Старик рассказывал о себе, о своей ненависти с отвратительными подробностями. Он будто бичевал себя за слепоту, с которой умерщвлял не того, кого надо было умертвить. Он корчился и вздрагивал плечами и веками, когда ему говорили, что весь глубочайший поток его мести излился мимо цели, что цель осталась невредимой, продолжает жить тут же, недалеко от него.
Старик явно добивался теперь своей смерти.
И поэтому со спокойным презрением к окружающим, с обломком суковатой палки в руках — старик любил сувениры — он отправился в тюрьму, как черносотенец и погромщик.
Груды справок, бумаг тоненьких, дрянненьких, казенного образца, с номерами в левом углу, с подписями заведующих и начальников — не могли выяснить, кто же был этот белокурый юноша, убитый и замученный.
Про Киру все почему-то забыли.

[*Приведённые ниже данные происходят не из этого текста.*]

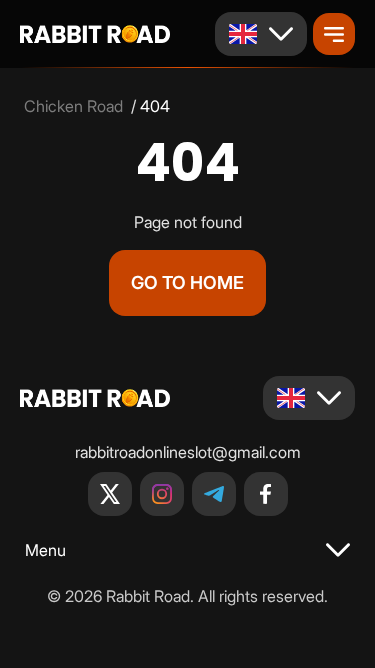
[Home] (95, 34)
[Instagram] (162, 494)
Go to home (187, 282)
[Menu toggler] (334, 34)
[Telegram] (214, 494)
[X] (110, 494)
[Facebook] (266, 494)
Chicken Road (73, 106)
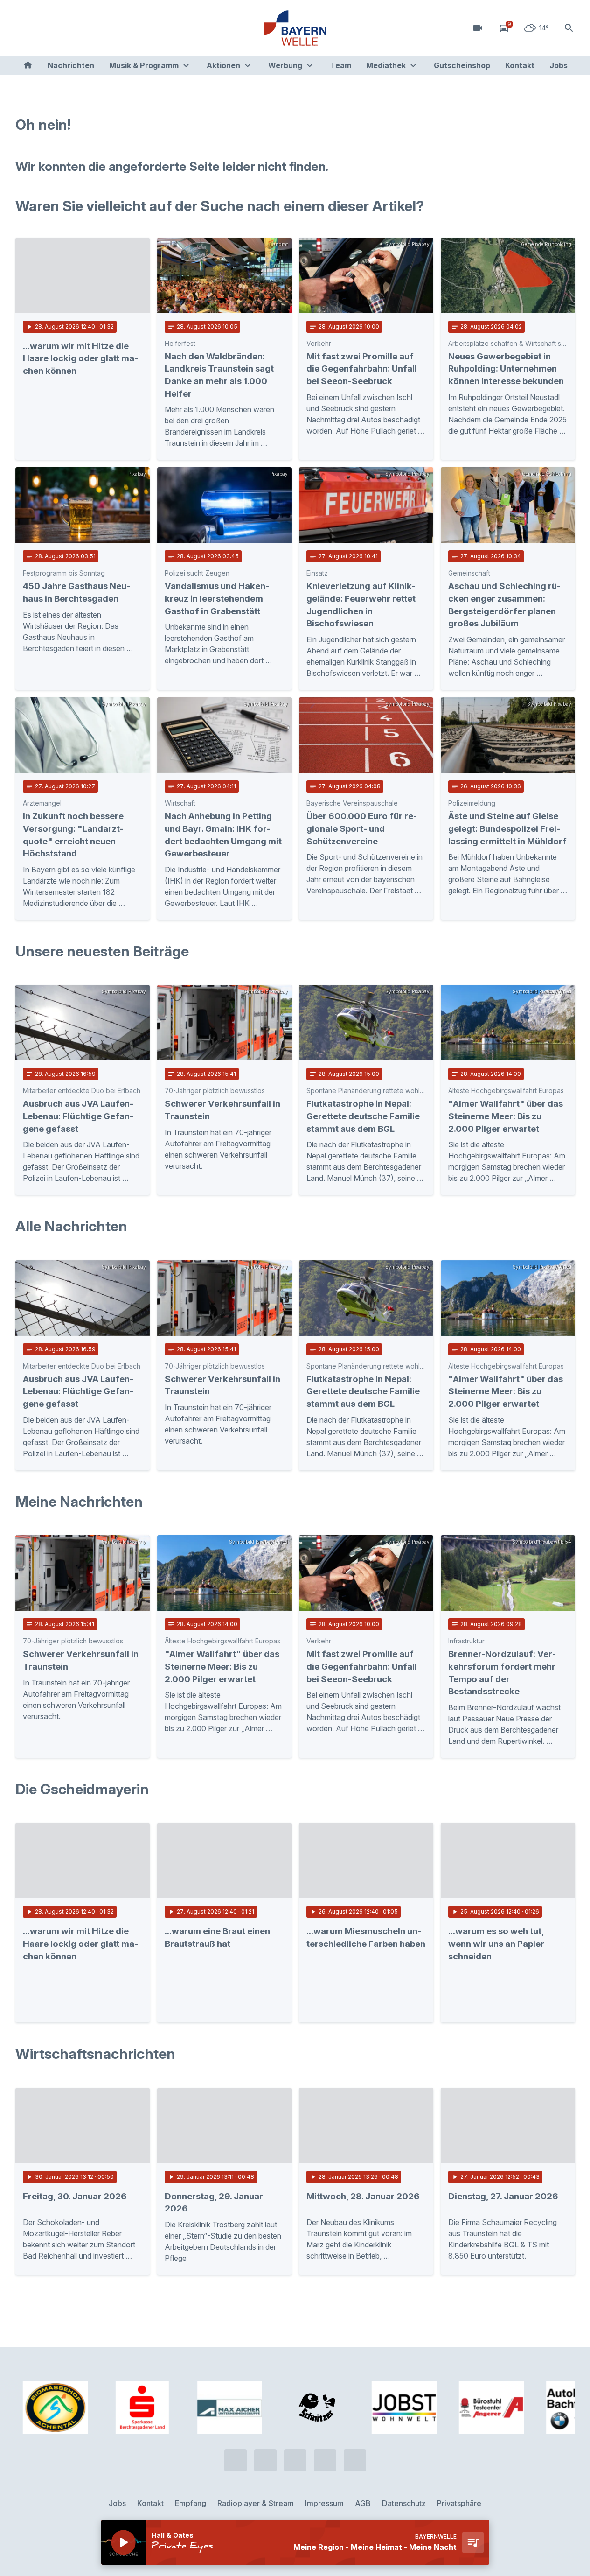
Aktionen (223, 65)
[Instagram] (80, 28)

Впрочем, один только заместитель старался сознательно не вспоминать о ней. Кира ходила на репетиции. Играла в спектаклях. Была по-прежнему доброй, только глаза ее стали еще светлей и осели куда-то глубже. Серые зверки их стали пугливее, растеряннее.
Есть люди — в каждом общежитии — знающие все. Газеты — по натуре. Выл и в этом городе такой громогласный человек. Круглый, в очках, и зимой и летом потный, на кривых ногах, с хорошим аппетитом, на постоянном уровне, без всяких нюансов. Он вечно считал себя неиспользованным и не на месте. Это поддерживало в нем постоянное любопытство к чужим делам и обстоятельствам. Не скрылась от него и вся эта история со странной исповедью Обрывова, которого он считал еще убитым при белых.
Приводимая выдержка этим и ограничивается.